= Stratos Boats =

Boat manufacturer of USA

Stratos Boats, Inc. is a manufacturer of fishing boats and is located in Flippin, Arkansas. Formerly owned by Platinum Equity, which also owned Triton and Ranger Boats as Fishing Holdings LLS, Stratos was acquired by Bass Pro Group in December 2014. They produce a line of fiberglass boats, primarily for the U.S. bass and panfishing markets. Most of their boats are 16 ft. to 21 ft. in length.

Stratos began building boats in 1984, and sells throughout a network of dealers throughout the United States, Australia, France, Japan, Mexico, Portugal, Romania, Russia, South Africa, Spain, Italy and Venezuela.

Stratos is partnered with high-profile professional anglers such as Skeet Reese, Larry Nixon, Shawn Battersby and Mike McClelland to help promote enthusiasm, excitement and overall benefits of time spent on the water.

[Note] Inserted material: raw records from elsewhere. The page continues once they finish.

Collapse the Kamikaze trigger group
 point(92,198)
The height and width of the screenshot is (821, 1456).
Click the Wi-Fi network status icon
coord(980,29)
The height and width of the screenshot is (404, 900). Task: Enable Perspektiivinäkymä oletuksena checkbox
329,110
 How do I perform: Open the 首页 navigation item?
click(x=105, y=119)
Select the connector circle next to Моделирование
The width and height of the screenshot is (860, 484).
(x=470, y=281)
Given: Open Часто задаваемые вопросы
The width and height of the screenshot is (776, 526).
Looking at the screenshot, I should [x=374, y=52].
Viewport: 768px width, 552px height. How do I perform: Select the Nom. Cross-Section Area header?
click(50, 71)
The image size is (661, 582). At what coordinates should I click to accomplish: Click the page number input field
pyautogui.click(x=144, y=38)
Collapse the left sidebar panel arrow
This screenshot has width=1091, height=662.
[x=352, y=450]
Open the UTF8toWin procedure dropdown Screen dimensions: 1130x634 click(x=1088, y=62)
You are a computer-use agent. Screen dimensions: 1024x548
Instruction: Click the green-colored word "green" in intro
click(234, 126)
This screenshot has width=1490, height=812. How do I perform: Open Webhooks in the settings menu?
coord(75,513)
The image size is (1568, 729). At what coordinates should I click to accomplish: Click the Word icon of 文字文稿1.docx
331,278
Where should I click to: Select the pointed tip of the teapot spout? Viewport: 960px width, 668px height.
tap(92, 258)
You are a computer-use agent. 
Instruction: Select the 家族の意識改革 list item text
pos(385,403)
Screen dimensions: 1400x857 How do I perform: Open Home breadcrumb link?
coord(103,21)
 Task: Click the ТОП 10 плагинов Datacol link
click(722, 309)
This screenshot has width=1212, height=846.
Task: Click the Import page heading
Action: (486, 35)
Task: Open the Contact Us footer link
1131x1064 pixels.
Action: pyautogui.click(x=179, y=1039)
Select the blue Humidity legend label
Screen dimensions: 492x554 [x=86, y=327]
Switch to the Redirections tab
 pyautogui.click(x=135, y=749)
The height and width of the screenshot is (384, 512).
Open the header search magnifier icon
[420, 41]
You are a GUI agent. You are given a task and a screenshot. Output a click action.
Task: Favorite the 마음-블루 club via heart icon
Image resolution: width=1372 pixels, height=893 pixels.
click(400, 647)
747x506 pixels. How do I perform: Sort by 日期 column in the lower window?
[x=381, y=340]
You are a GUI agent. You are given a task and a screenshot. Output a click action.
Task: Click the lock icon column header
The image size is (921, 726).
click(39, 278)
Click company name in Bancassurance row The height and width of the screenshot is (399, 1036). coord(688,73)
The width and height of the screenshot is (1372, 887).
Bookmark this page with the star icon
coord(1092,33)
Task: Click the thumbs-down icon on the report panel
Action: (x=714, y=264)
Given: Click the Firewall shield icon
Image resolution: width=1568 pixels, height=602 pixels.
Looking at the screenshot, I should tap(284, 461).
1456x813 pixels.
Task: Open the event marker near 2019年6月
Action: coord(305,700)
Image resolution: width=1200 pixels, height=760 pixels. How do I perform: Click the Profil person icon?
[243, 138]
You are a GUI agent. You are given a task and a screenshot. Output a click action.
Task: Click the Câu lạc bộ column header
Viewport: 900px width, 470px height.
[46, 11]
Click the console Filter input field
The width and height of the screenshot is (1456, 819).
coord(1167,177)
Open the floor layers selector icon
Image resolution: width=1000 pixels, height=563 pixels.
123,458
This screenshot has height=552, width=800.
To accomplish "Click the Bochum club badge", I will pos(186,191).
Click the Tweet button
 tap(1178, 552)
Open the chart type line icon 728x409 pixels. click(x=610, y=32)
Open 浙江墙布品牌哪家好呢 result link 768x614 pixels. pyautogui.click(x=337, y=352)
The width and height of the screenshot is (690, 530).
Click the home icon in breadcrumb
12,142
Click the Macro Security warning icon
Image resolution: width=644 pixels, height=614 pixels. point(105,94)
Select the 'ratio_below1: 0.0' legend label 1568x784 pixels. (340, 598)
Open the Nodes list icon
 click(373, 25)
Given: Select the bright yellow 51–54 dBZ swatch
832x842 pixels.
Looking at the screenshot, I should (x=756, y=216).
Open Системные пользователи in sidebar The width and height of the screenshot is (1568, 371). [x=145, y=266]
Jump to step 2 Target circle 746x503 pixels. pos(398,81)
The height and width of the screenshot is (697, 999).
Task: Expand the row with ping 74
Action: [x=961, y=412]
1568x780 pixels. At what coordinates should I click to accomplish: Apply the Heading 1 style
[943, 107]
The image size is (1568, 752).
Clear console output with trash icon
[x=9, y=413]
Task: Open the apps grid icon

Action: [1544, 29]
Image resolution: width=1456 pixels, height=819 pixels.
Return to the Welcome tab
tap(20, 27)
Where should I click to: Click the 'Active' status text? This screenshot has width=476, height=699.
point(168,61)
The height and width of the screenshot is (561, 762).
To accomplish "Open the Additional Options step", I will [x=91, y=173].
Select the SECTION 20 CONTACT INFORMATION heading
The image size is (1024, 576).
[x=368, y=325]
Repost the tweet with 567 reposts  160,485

From the Stratos web site: "After more than 30 years in the market and several changes in ownership, production of new Stratos boats has been halted as White River Marine Group focuses its resources on a consolidated group of high-demand performance fishing boat brands. White River Marine Group stands behind Stratos boats in operation with warranty, parts and service support."